## THE TASK
Could you set down exactly the lines in the records below between the line holding "The height and width of the screenshot is (525, 840)." and the line holding "This screenshot has", inclusive?

## MATERIAL PROVIDED
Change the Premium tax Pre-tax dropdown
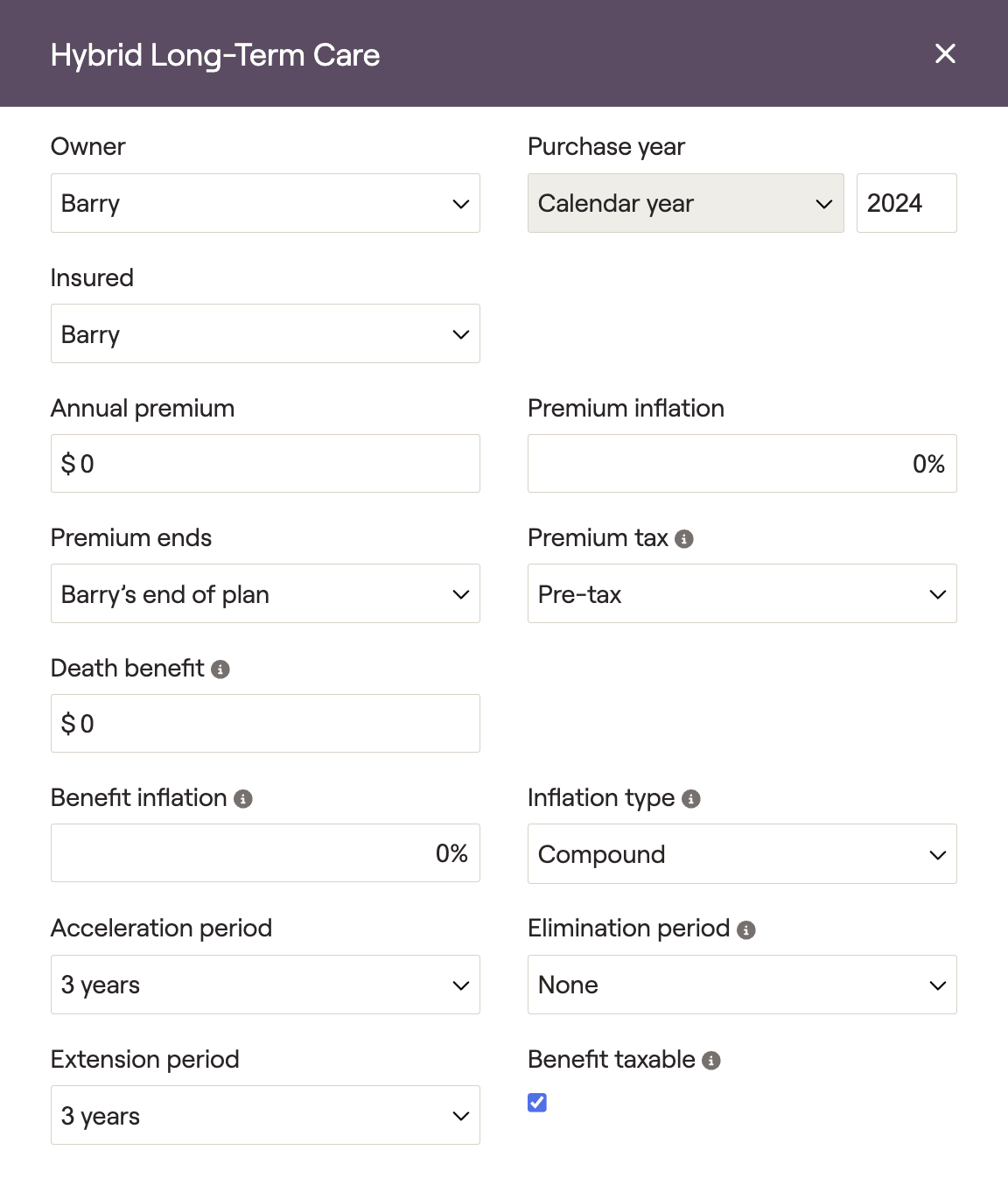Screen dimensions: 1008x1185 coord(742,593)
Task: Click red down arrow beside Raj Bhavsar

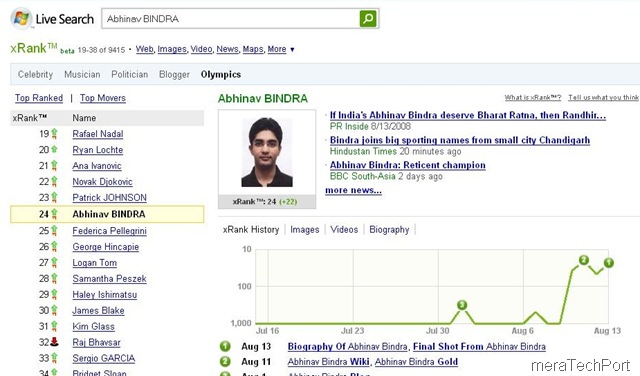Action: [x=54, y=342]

...

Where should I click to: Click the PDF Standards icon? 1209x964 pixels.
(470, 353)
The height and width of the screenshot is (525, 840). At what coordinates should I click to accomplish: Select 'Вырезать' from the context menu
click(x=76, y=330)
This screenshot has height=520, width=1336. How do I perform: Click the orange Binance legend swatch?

--

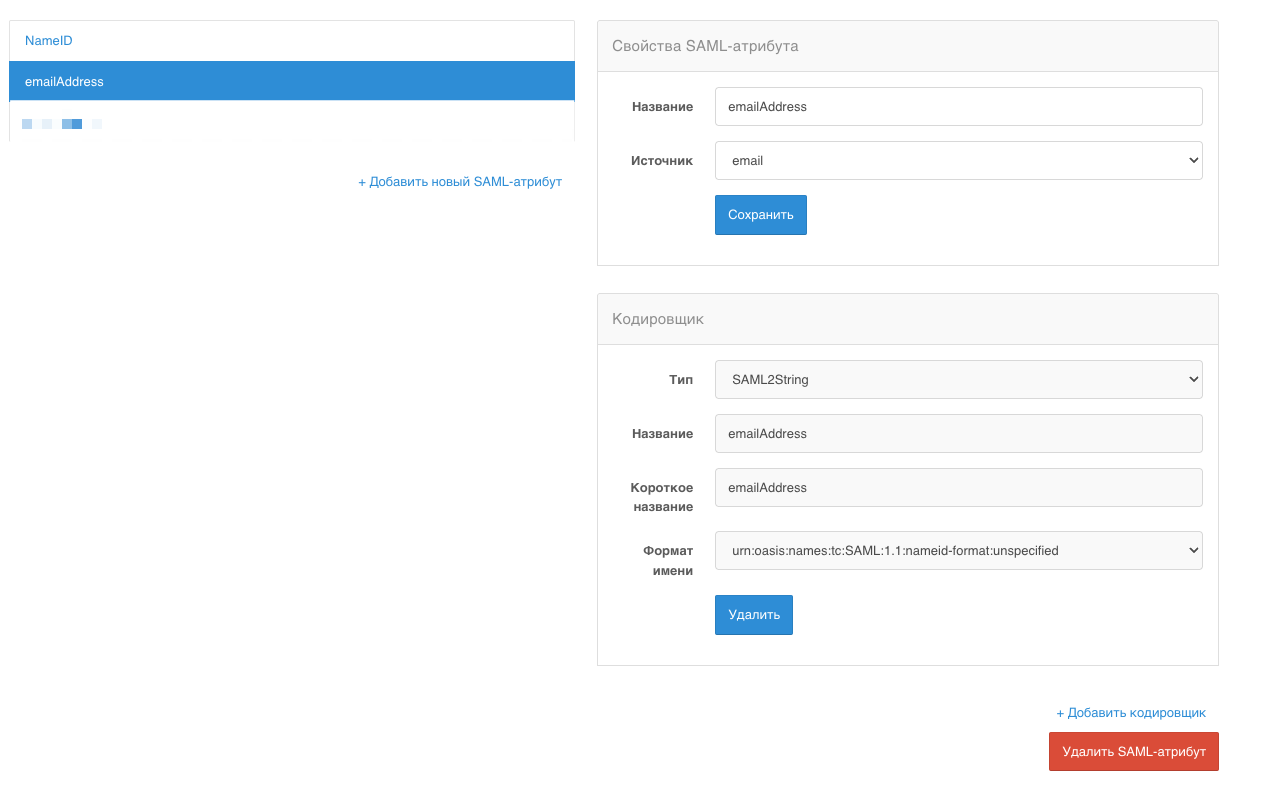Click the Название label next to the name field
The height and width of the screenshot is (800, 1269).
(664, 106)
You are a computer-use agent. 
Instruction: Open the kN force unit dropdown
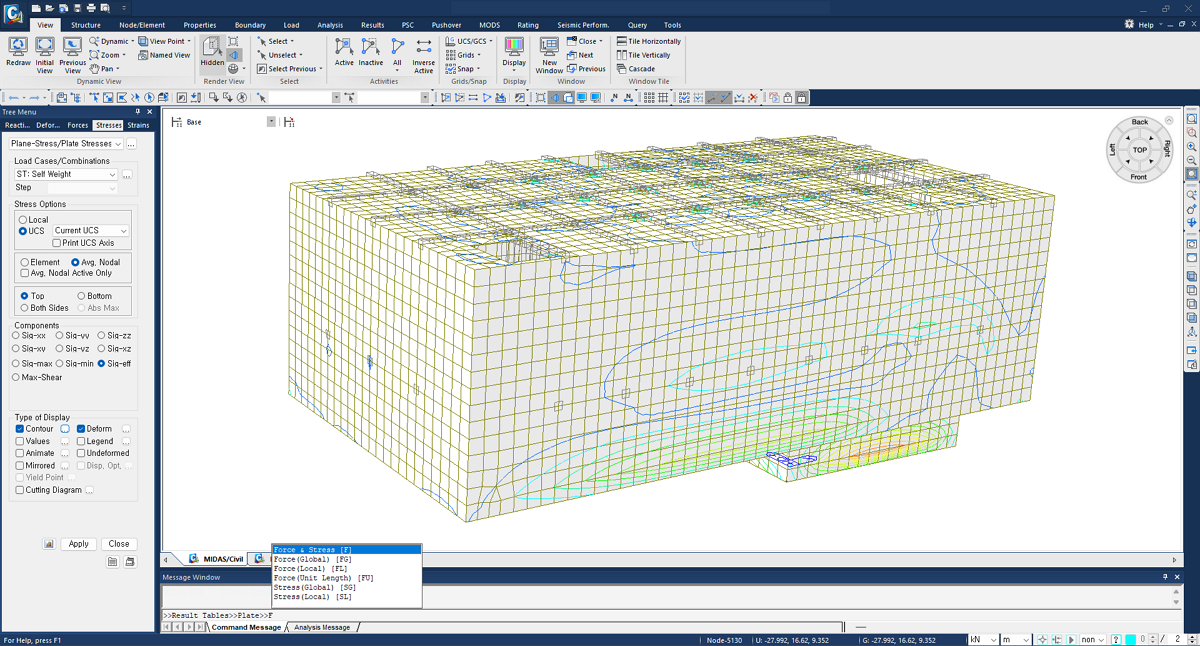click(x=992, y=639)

## THE COMPLETED TASK
The height and width of the screenshot is (525, 840). At what coordinates should I click to accomplish: Select 'Вырезать' from the context menu
click(x=76, y=330)
This screenshot has height=520, width=1336. How do I perform: Click the orange Binance legend swatch?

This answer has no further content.